The following lists options which you can pass to captionator:

  • enableCaptionsByDefault (Boolean) - determines whether to show captions by default, if a caption language matches the user's UA language or is selected for display according to the rules outlined in the WHATWG specification. Tracks with the enabled attribute set to true will be displayed regardless of this option.
  • enableDescriptionsByDefault (Boolean) - as above, except for description track types instead of caption or subtitle types.
  • exportObjects (Boolean) - instructs Captionator to export its own implementation of the TimedTextTrack objects (TextTrack, TextTrackCue, etc.) and their relevant constants into the global scope. Captionator ordinarily keeps these within its own object. You might find this useful for creating code which utilises instanceof conditionals, or creates instances of these objects itself, which you want to be native-TextTrack-support-agnostic. (Phew, what a mouthful.)
  • renderer (Function) - sets an alternative renderer for captions & subtitles. You can utilise the WHATWG TimedTextTrack specification to manipulate or get information about the tracks themselves.

Video and Audio tracks (MediaTrack)

NOTE: I haven't committed the version with support yet, but I'm providing the documentation as a sort of 'sneak peek'.
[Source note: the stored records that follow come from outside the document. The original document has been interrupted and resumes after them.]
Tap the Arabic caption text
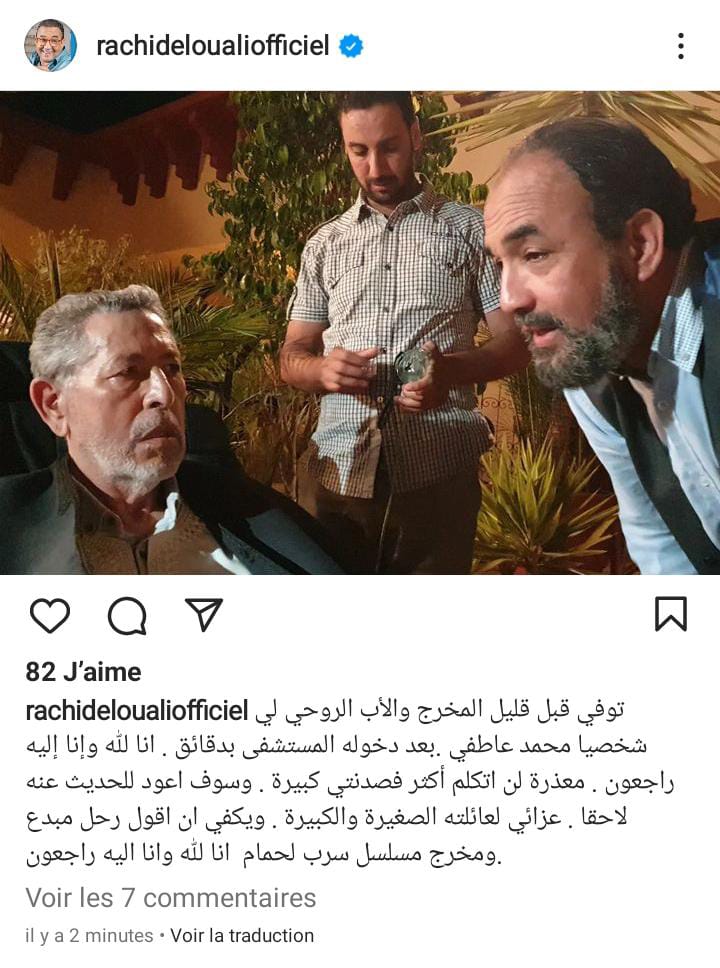The image size is (720, 968). point(350,782)
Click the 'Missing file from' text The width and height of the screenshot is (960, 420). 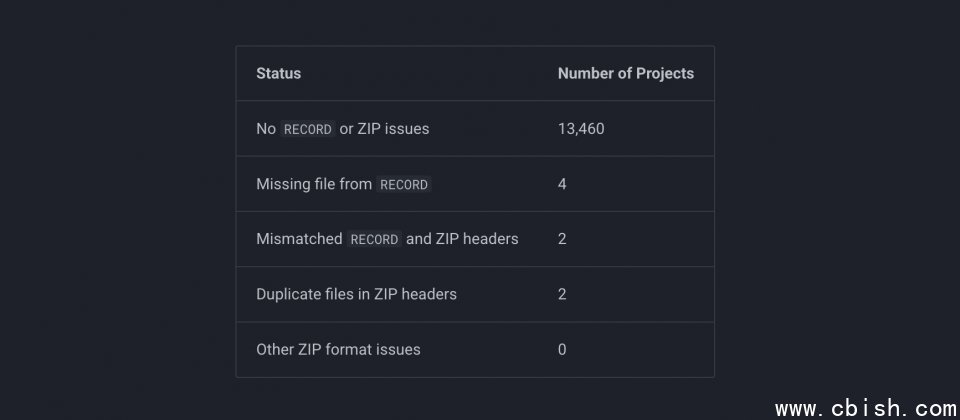tap(314, 184)
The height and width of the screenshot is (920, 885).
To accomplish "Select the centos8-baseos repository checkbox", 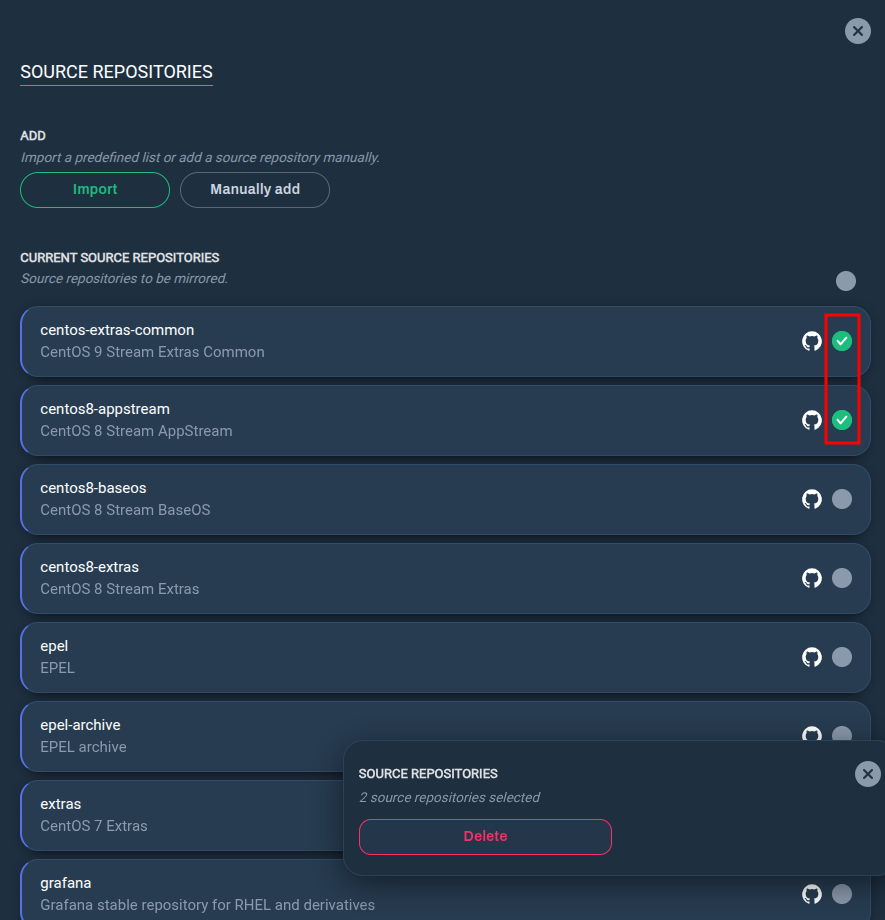I will (842, 499).
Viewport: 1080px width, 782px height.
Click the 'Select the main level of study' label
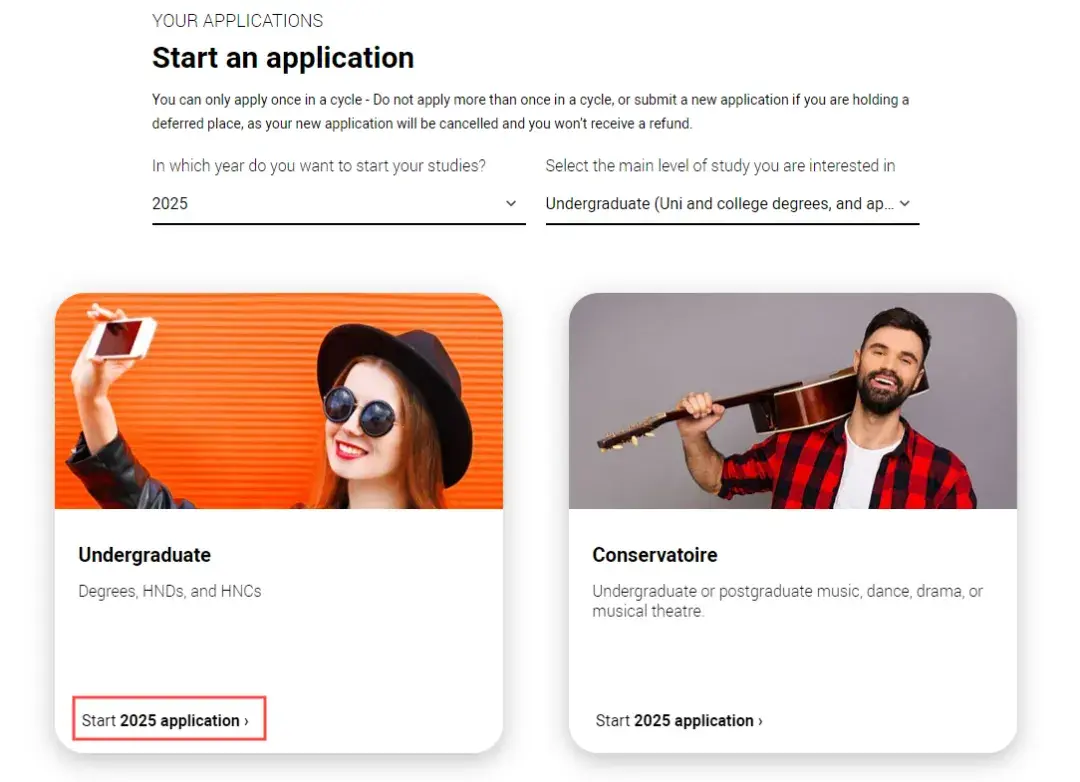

Captionator has experimental support for HTML5 video and Audio tracks (designed both for assistive purposes, and for enriching existing media.)

This is a documentation category in and of itself, so I've moved it to MediaTrack.markdown.

New Features

  • Support for aria-describedby, aria-live, and aria-atomic
  • Now implements the WHATWG draft Timed Text Track specification, which is far more up to date and better documented.
  • Through the spec, supports dynamic subtitle manipulation (as demonstrated in the example file)
  • Supports multiple (simultaneously playing) video files on a page, each with an unlimited number of tracks
  • Adaptively scales default subtitle UI to fit video

Licence

You may copy and use this library as you see fit (including commercial use) and modify it, as long as you retain my attribution comment (which includes my name, link to this github page, and library version) at the top of the script. You may not, under any circumstances, claim you wrote this library, or remove my attribution. (Fair's fair!)

I'd appreciate it if you'd contribute patches back, but you don't have to.